**Required task**. Could you convert all the records below into a numbered list, leaving out any blank lines?

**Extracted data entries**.
════════

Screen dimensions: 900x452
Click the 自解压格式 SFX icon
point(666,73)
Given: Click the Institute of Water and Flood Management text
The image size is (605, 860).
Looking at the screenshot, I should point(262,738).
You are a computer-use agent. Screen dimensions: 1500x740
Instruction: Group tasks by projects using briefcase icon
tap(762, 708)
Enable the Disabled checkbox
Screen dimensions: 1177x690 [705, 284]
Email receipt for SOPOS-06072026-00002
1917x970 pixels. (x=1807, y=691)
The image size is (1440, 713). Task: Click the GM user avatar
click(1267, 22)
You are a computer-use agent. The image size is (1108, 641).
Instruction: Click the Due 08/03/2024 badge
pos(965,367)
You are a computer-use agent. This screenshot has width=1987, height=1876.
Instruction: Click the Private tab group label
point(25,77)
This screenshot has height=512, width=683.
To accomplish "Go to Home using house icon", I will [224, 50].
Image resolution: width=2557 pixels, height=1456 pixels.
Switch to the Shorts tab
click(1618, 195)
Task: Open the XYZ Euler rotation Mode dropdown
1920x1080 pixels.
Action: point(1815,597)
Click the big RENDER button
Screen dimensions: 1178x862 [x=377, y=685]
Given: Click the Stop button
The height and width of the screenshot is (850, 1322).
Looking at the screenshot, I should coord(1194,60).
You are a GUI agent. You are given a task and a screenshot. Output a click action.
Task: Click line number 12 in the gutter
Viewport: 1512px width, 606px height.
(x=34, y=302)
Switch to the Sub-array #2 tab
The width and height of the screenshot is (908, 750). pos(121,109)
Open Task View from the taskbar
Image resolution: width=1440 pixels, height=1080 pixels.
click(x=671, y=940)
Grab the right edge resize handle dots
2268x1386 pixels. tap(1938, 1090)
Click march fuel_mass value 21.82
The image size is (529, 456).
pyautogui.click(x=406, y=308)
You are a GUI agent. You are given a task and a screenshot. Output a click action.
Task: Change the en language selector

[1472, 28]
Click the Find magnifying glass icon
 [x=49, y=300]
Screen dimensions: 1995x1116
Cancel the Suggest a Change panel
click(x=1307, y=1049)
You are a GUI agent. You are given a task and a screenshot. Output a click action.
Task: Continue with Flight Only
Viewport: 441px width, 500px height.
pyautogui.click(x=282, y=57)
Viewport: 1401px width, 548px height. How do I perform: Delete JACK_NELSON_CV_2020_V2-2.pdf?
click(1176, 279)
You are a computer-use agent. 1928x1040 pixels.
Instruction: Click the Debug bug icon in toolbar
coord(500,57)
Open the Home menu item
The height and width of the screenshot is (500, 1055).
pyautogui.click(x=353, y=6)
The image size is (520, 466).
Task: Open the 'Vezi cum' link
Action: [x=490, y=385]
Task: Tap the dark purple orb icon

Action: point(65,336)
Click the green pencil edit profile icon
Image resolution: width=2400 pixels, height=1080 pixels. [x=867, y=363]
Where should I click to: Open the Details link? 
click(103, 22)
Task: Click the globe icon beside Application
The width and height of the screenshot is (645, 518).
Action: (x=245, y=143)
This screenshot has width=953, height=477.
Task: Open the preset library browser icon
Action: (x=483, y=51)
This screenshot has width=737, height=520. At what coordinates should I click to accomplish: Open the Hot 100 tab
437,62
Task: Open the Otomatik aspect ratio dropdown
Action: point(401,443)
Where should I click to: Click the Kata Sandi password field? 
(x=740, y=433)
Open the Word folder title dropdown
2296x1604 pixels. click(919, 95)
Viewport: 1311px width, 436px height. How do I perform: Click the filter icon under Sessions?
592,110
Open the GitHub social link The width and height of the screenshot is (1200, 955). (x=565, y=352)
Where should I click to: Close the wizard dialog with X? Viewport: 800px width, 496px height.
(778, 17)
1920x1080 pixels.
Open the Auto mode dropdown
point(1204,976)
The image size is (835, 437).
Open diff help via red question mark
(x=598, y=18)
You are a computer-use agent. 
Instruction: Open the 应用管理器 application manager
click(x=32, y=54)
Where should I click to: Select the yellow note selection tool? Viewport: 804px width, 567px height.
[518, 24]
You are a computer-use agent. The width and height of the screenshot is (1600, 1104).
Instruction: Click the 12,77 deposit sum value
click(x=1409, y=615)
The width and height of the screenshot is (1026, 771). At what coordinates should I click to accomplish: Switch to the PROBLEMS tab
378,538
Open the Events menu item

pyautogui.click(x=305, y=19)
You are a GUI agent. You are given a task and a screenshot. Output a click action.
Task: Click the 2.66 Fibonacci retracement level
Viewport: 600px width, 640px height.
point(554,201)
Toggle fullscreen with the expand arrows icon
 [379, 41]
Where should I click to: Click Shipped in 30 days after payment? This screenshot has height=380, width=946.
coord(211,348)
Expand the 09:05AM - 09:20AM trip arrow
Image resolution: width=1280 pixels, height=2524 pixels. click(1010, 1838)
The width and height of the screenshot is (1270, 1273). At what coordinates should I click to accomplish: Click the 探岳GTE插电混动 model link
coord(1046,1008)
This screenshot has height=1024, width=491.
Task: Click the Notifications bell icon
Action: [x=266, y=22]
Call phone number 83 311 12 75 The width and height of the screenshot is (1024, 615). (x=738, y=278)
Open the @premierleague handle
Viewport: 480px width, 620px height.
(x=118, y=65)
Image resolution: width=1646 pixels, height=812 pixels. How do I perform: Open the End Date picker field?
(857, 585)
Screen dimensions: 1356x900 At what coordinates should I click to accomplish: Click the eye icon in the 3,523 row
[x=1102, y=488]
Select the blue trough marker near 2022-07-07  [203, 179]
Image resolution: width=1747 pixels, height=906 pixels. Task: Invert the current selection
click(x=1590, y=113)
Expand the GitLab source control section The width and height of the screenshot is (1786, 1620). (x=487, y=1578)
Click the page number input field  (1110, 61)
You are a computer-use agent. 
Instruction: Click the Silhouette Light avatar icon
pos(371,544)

════════

**Solution to this exercise**.
1. Screen dimensions: 900x452
2. Click the 自解压格式 SFX icon
3. point(666,73)
4. Given: Click the Institute of Water and Flood Management text
5. The image size is (605, 860).
6. Looking at the screenshot, I should point(262,738).
7. You are a computer-use agent. Screen dimensions: 1500x740
8. Instruction: Group tasks by projects using briefcase icon
9. tap(762, 708)
10. Enable the Disabled checkbox
11. Screen dimensions: 1177x690 [705, 284]
12. Email receipt for SOPOS-06072026-00002
13. 1917x970 pixels. (x=1807, y=691)
14. The image size is (1440, 713). Task: Click the GM user avatar
15. click(1267, 22)
16. You are a computer-use agent. The image size is (1108, 641).
17. Instruction: Click the Due 08/03/2024 badge
18. pos(965,367)
19. You are a computer-use agent. This screenshot has width=1987, height=1876.
20. Instruction: Click the Private tab group label
21. point(25,77)
22. This screenshot has height=512, width=683.
23. To accomplish "Go to Home using house icon", I will [224, 50].
24. Image resolution: width=2557 pixels, height=1456 pixels.
25. Switch to the Shorts tab
26. click(1618, 195)
27. Task: Open the XYZ Euler rotation Mode dropdown
28. 1920x1080 pixels.
29. Action: point(1815,597)
30. Click the big RENDER button
31. Screen dimensions: 1178x862 [x=377, y=685]
32. Given: Click the Stop button
33. The height and width of the screenshot is (850, 1322).
34. Looking at the screenshot, I should coord(1194,60).
35. You are a GUI agent. You are given a task and a screenshot. Output a click action.
36. Task: Click line number 12 in the gutter
37. Viewport: 1512px width, 606px height.
38. (x=34, y=302)
39. Switch to the Sub-array #2 tab
40. The width and height of the screenshot is (908, 750). pos(121,109)
41. Open Task View from the taskbar
42. Image resolution: width=1440 pixels, height=1080 pixels.
43. click(x=671, y=940)
44. Grab the right edge resize handle dots
45. 2268x1386 pixels. tap(1938, 1090)
46. Click march fuel_mass value 21.82
47. The image size is (529, 456).
48. pyautogui.click(x=406, y=308)
49. You are a GUI agent. You are given a task and a screenshot. Output a click action.
50. Task: Change the en language selector
51. [1472, 28]
52. Click the Find magnifying glass icon
53.  [x=49, y=300]
54. Screen dimensions: 1995x1116
55. Cancel the Suggest a Change panel
56. click(x=1307, y=1049)
57. You are a GUI agent. You are given a task and a screenshot. Output a click action.
58. Task: Continue with Flight Only
59. Viewport: 441px width, 500px height.
60. pyautogui.click(x=282, y=57)
61. Viewport: 1401px width, 548px height. How do I perform: Delete JACK_NELSON_CV_2020_V2-2.pdf?
62. click(1176, 279)
63. You are a computer-use agent. 1928x1040 pixels.
64. Instruction: Click the Debug bug icon in toolbar
65. coord(500,57)
66. Open the Home menu item
67. The height and width of the screenshot is (500, 1055).
68. pyautogui.click(x=353, y=6)
69. The image size is (520, 466).
70. Task: Open the 'Vezi cum' link
71. Action: [x=490, y=385]
72. Task: Tap the dark purple orb icon
73. Action: point(65,336)
74. Click the green pencil edit profile icon
75. Image resolution: width=2400 pixels, height=1080 pixels. [x=867, y=363]
76. Where should I click to: Open the Details link? 
77. click(103, 22)
78. Task: Click the globe icon beside Application
79. The width and height of the screenshot is (645, 518).
80. Action: (x=245, y=143)
81. This screenshot has width=953, height=477.
82. Task: Open the preset library browser icon
83. Action: (x=483, y=51)
84. This screenshot has width=737, height=520. At what coordinates should I click to accomplish: Open the Hot 100 tab
85. 437,62
86. Task: Open the Otomatik aspect ratio dropdown
87. Action: point(401,443)
88. Where should I click to: Click the Kata Sandi password field? 
89. (x=740, y=433)
90. Open the Word folder title dropdown
91. 2296x1604 pixels. click(919, 95)
92. Viewport: 1311px width, 436px height. How do I perform: Click the filter icon under Sessions?
93. 592,110
94. Open the GitHub social link The width and height of the screenshot is (1200, 955). (x=565, y=352)
95. Where should I click to: Close the wizard dialog with X? Viewport: 800px width, 496px height.
96. (778, 17)
97. 1920x1080 pixels.
98. Open the Auto mode dropdown
99. point(1204,976)
100. The image size is (835, 437).
101. Open diff help via red question mark
102. (x=598, y=18)
103. You are a computer-use agent. 
104. Instruction: Open the 应用管理器 application manager
105. click(x=32, y=54)
106. Where should I click to: Select the yellow note selection tool? Viewport: 804px width, 567px height.
107. [518, 24]
108. You are a computer-use agent. The width and height of the screenshot is (1600, 1104).
109. Instruction: Click the 12,77 deposit sum value
110. click(x=1409, y=615)
111. The width and height of the screenshot is (1026, 771). At what coordinates should I click to accomplish: Switch to the PROBLEMS tab
112. 378,538
113. Open the Events menu item
114. pyautogui.click(x=305, y=19)
115. You are a GUI agent. You are given a task and a screenshot. Output a click action.
116. Task: Click the 2.66 Fibonacci retracement level
117. Viewport: 600px width, 640px height.
118. point(554,201)
119. Toggle fullscreen with the expand arrows icon
120.  [379, 41]
121. Where should I click to: Click Shipped in 30 days after payment? This screenshot has height=380, width=946.
122. coord(211,348)
123. Expand the 09:05AM - 09:20AM trip arrow
124. Image resolution: width=1280 pixels, height=2524 pixels. click(1010, 1838)
125. The width and height of the screenshot is (1270, 1273). At what coordinates should I click to accomplish: Click the 探岳GTE插电混动 model link
126. coord(1046,1008)
127. This screenshot has height=1024, width=491.
128. Task: Click the Notifications bell icon
129. Action: [x=266, y=22]
130. Call phone number 83 311 12 75 The width and height of the screenshot is (1024, 615). (x=738, y=278)
131. Open the @premierleague handle
132. Viewport: 480px width, 620px height.
133. (x=118, y=65)
134. Image resolution: width=1646 pixels, height=812 pixels. How do I perform: Open the End Date picker field?
135. (857, 585)
136. Screen dimensions: 1356x900 At what coordinates should I click to accomplish: Click the eye icon in the 3,523 row
137. [x=1102, y=488]
138. Select the blue trough marker near 2022-07-07  [203, 179]
139. Image resolution: width=1747 pixels, height=906 pixels. Task: Invert the current selection
140. click(x=1590, y=113)
141. Expand the GitLab source control section The width and height of the screenshot is (1786, 1620). (x=487, y=1578)
142. Click the page number input field  (1110, 61)
143. You are a computer-use agent. 
144. Instruction: Click the Silhouette Light avatar icon
145. pos(371,544)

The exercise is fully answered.